Pascal Jolivet, 55, has the animated energy of someone constantly looking for a new thrill. His namesake brand celebrates its 30th anniversary this year, and the vigneron is showing no signs of slowing down.
Jolivet comes from a wine family. His grandfather Lucien and great-uncle Louis had both been chefs de cave at Pouilly-Fumé's Château de Tracy and created their own négociant company in 1926. The young Pascal was working at the Pommery Champagne house when his father, Jacques, suggested he take over a small négoce firm he had bought a few years before. In 1987, at age 25, Jolivet got his feet wet as an entrepreneur in the wine business.
Soon, he wanted his own vines. He built a winery in 1990 and, in 1993, bought a 15-acre vineyard in Bué, just outside Sancerre, from his cousins.
He has gradually expanded over the years and now owns around 123 acres, both in Sancerre and Pouilly-Fumé.

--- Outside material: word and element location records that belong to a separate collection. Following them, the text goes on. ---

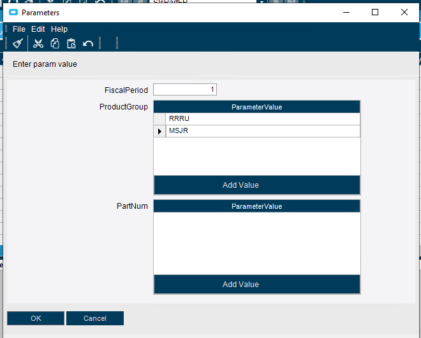Click the Copy icon in toolbar
This screenshot has height=338, width=421.
click(55, 43)

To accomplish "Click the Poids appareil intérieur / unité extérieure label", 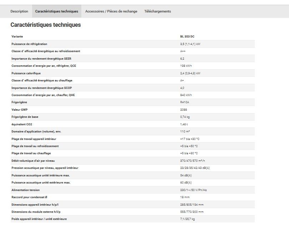I will click(39, 219).
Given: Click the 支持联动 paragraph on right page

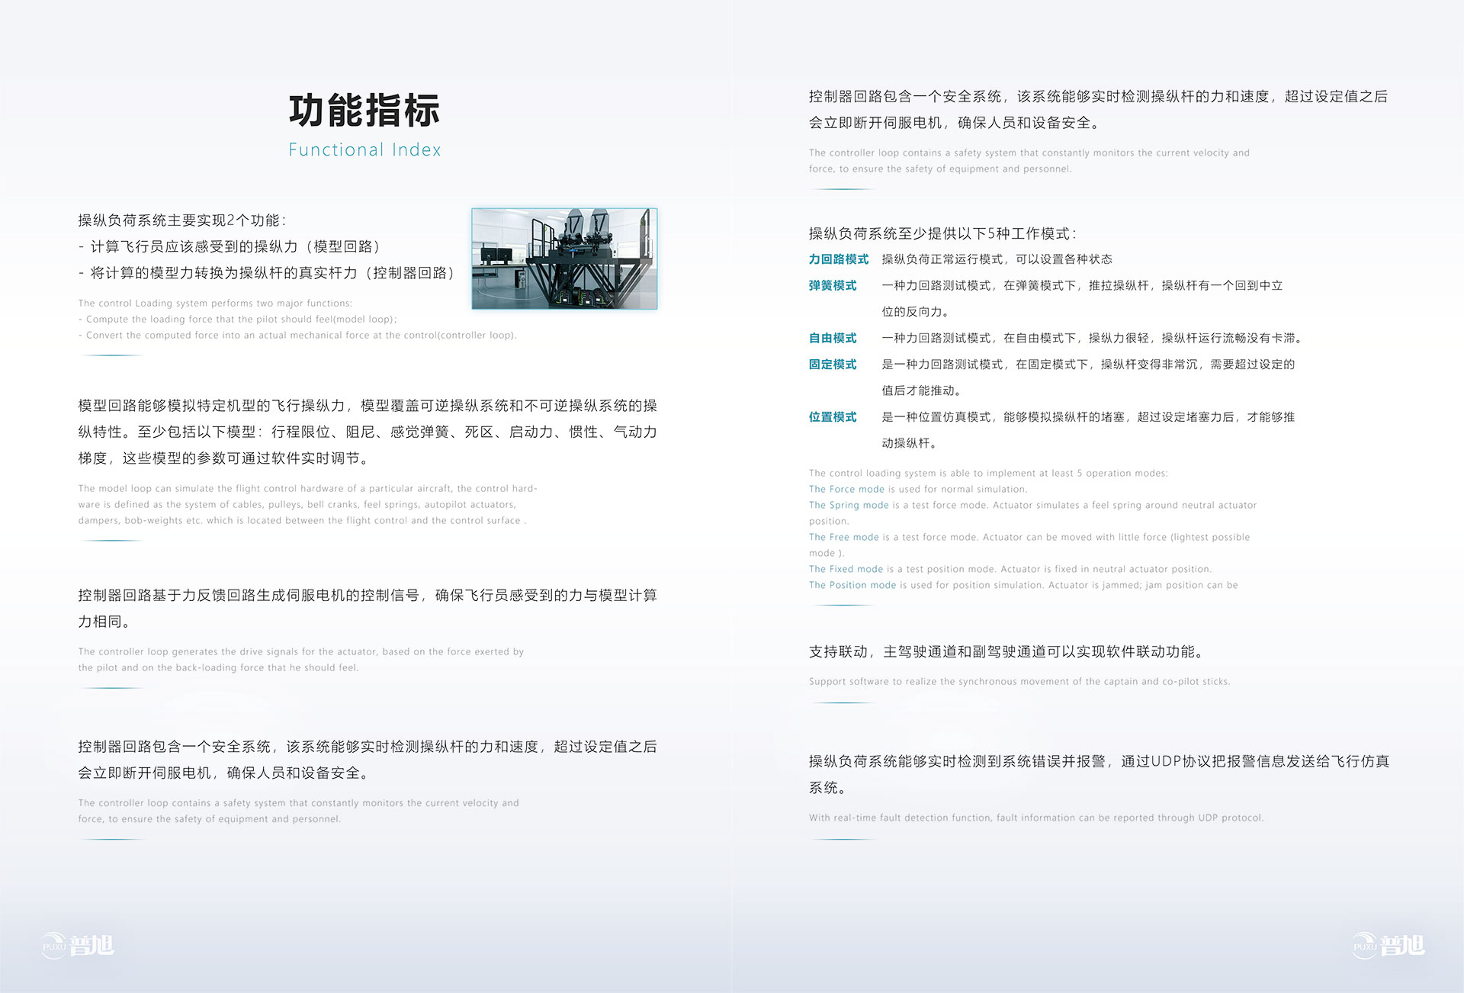Looking at the screenshot, I should [1007, 652].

He drew on his experience with Champagne's house-style model as he developed his vision for the Jolivet brand, starting with the regular Sancerre cuvée. "Here, we don't have three varietals and one type of soil," he says. "It's the other way around: We have three types of soil and one varietal. The Jolivet Sancerre, I imagined it as finding harmony between limestone, silex and clay."
Pascal Jolivet now makes more than a dozen cuvées. The higher-end, single-vineyard bottlings showcase the various terroirs of both Sancerre and Pouilly-Fumé. The limestone Sancerre Les Caillottes and clay-limestone Pouilly-Fumé Terres Blanches are both from 40-year-old vines. Two unfiltered cuvées—Sancerre Sauvage from limestone soils and Pouilly-Fumé Indigène from silex—are at the top of the range. The former was the first Jolivet wine to be made organically. The estate makes two other organic wines: Le Chêne Marchand, from limestone in Sancerre, and Le Roc, from a small silex plot also in Sancerre, which is fermented in one-third cement egg and two-thirds stainless steel.
As of this year, Jolivet plans to convert the entire single-vineyard range to organic winemaking, a continuation of his founding philosophy. From the beginning, he has strongly believed in indigenous yeasts, long natural fermentations and minimal amounts of sulfur. The wines age one year on the lees, none of it in oak, and none of the wines go through fining.
Looking around the winery, gravity-operated from sorting to bottling, one will find a cement egg here, an amphora cuve there. Jolivet is also in the early stages of trials with biodynamics.
A new face at the estate indulges him in his thirst for experimentation. In 2013, Jolivet's longtime enologist quit suddenly, two months before harvest. Jolivet recalls saying to him, "OK, but you have to help me find someone, and they need to be better than you. And I'm not going to be around forever, so they need to be better than me too." Valentina Buoso, 31, proved to be a perfect match. She had experience in Chile, Australia, New Zealand, Mendocino and Oregon and had completed a thesis on indigenous yeast. She has been with the domaine ever since.